- _TASK OBJECTIVE_
Reproduce every line of the records below verbatim, omitting the pictures from your output.

Recorded data

>>>>>

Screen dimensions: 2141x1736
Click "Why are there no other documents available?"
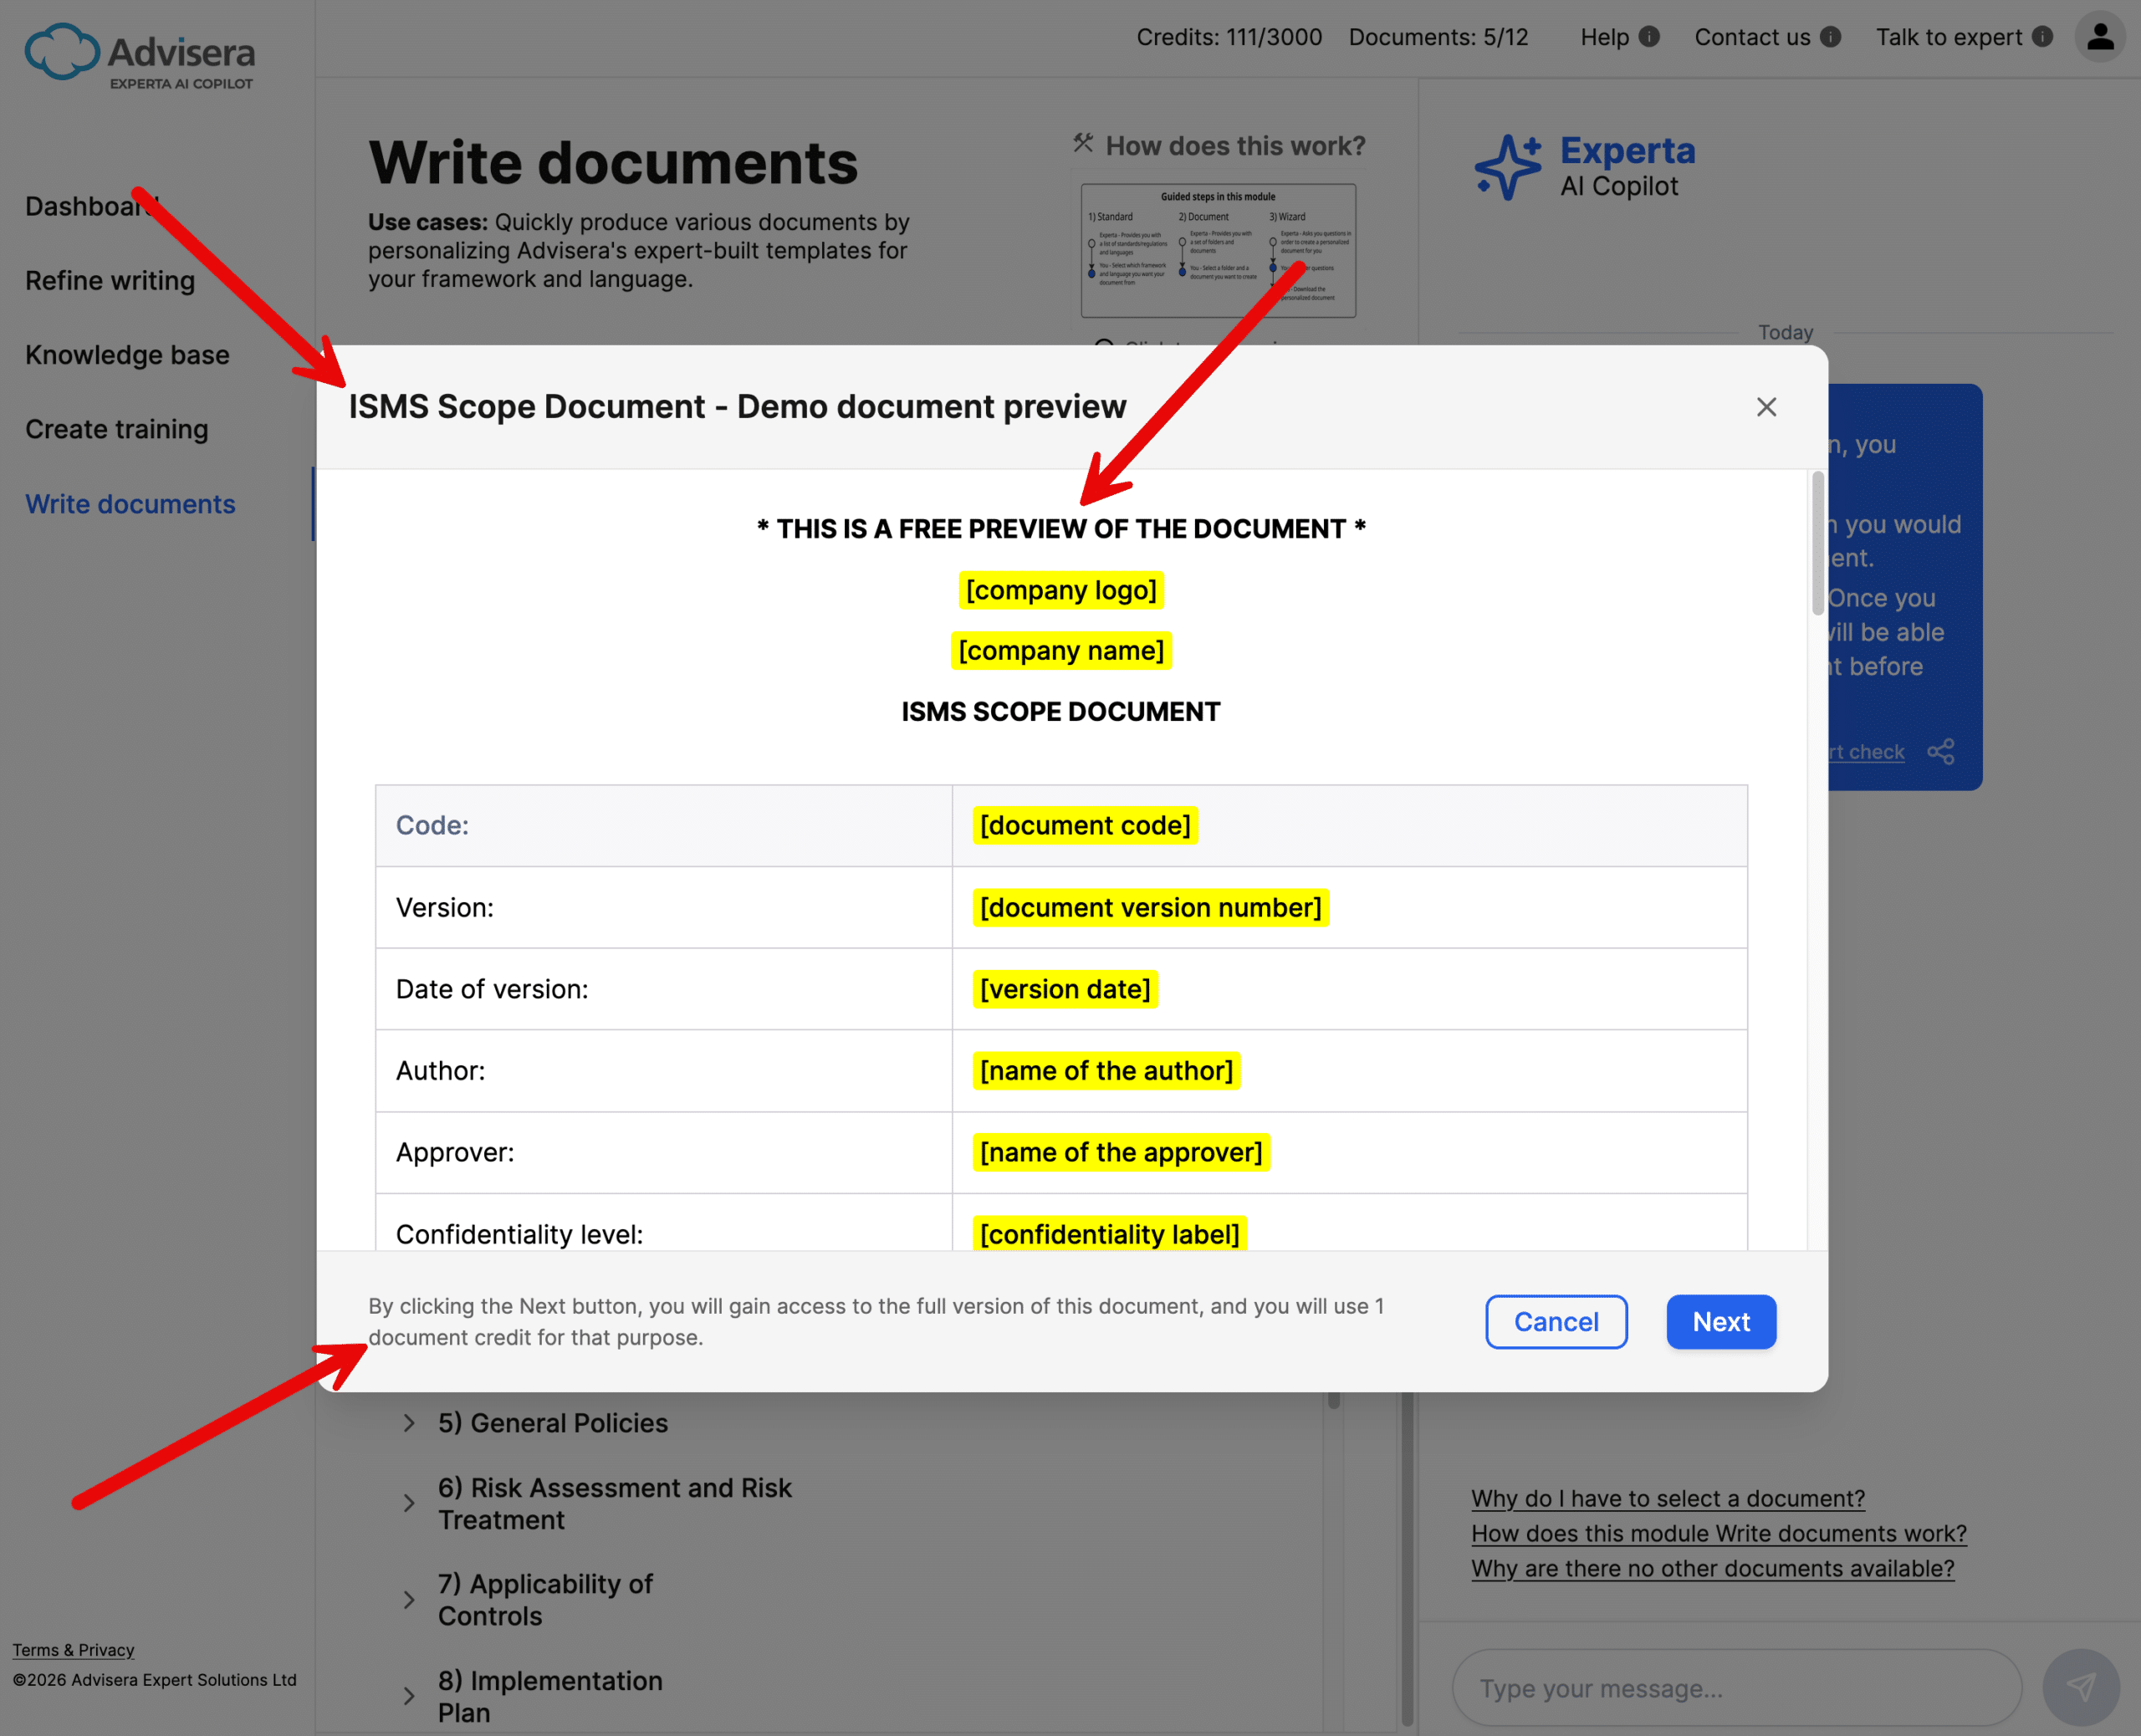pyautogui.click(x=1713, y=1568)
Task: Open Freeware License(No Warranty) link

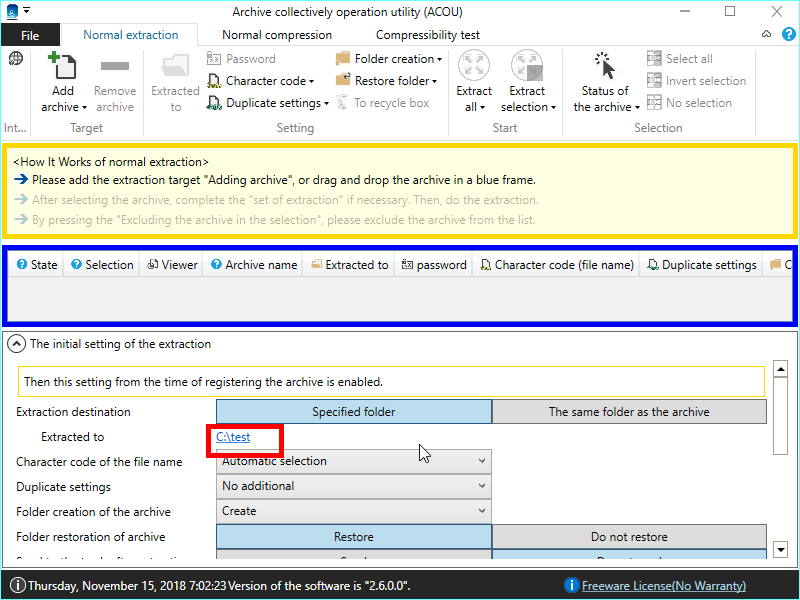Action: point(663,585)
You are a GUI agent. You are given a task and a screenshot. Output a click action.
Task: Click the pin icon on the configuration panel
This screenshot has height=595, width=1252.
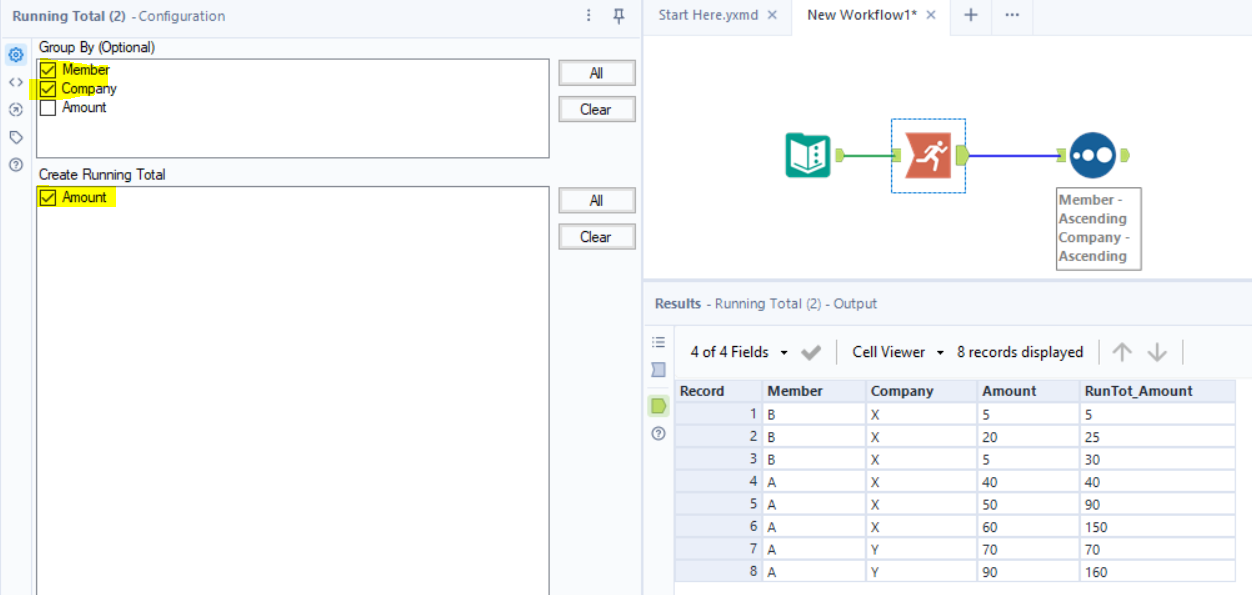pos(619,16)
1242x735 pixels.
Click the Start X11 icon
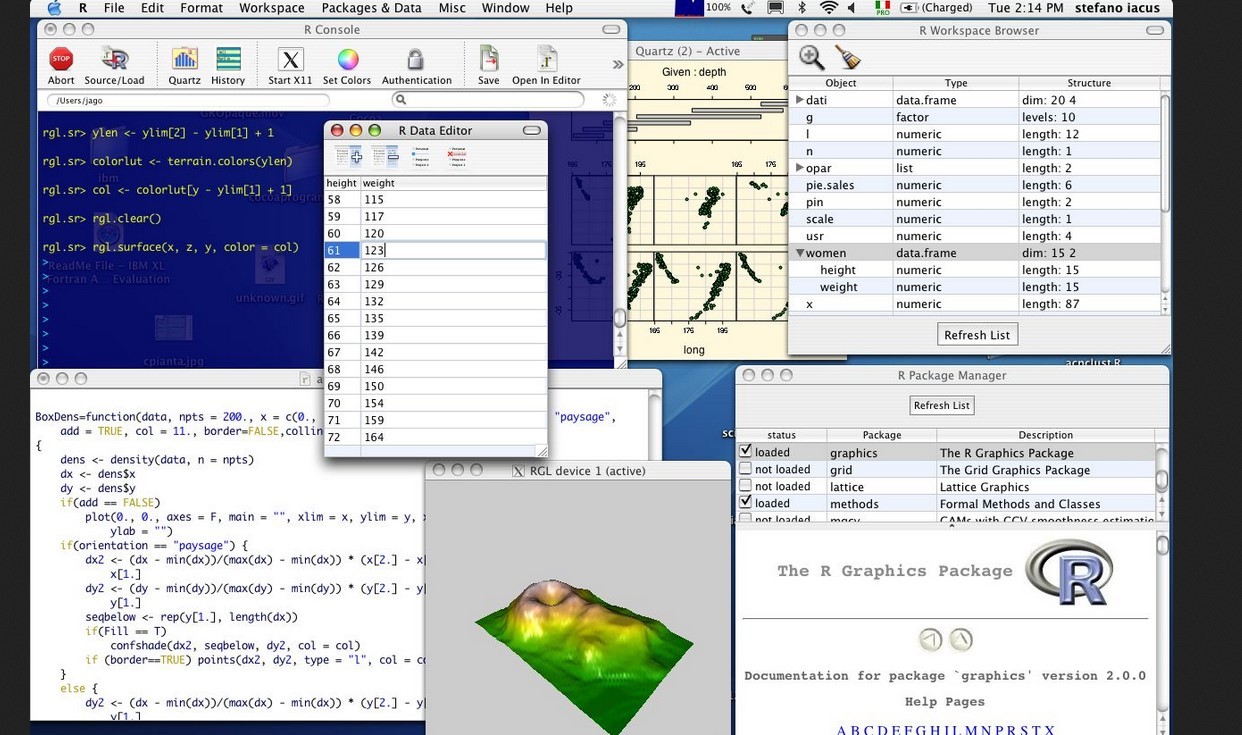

<<<<<

- _WRITTEN RESPONSE_
Screen dimensions: 2141x1736
Click "Why are there no other documents available?"
pyautogui.click(x=1713, y=1568)
Task: Open Freeware License(No Warranty) link

Action: point(663,585)
You are a GUI agent. You are given a task and a screenshot. Output a click action.
Task: Click the pin icon on the configuration panel
This screenshot has height=595, width=1252.
pos(619,16)
1242x735 pixels.
Click the Start X11 icon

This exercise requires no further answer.